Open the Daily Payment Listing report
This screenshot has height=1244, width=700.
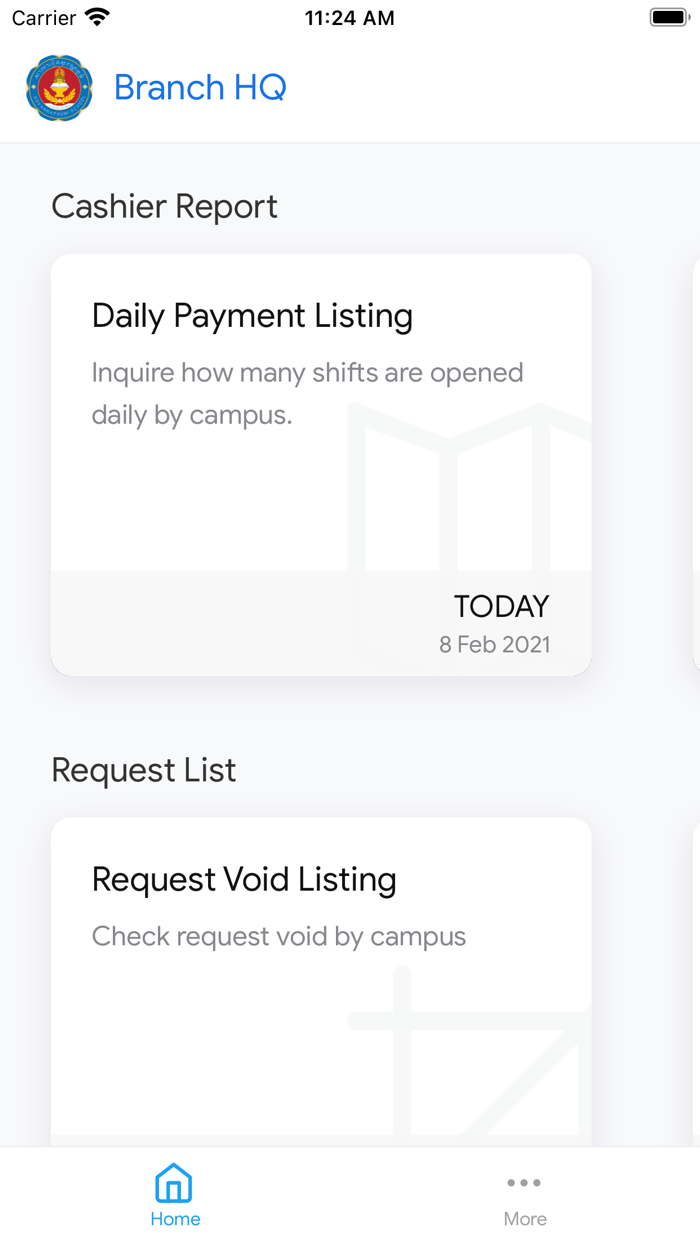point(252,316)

□ □ □ □ □

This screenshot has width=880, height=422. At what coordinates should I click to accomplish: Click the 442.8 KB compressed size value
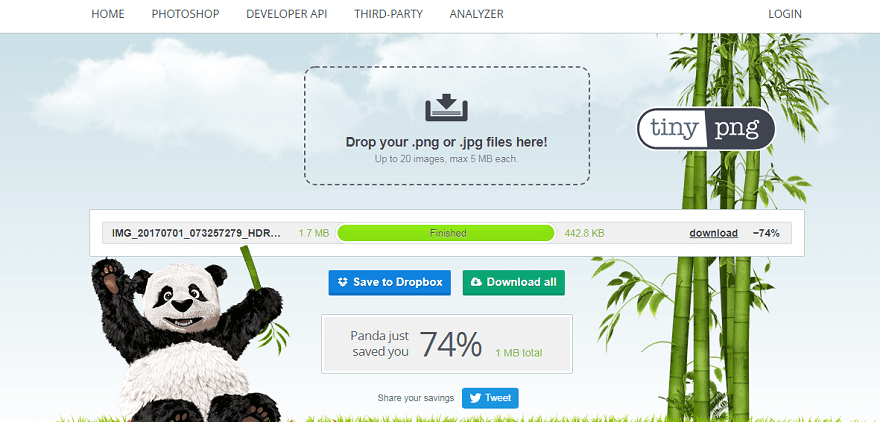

□ □ □ □ □

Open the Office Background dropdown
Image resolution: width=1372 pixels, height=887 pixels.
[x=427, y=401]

□ □ □ □ □

» **Action item**: Only the lines holding the word "Open" belong in the answer; copy them from the listing above.

» **Answer to this problem**:
Open the Daily Payment Listing report
Open the Office Background dropdown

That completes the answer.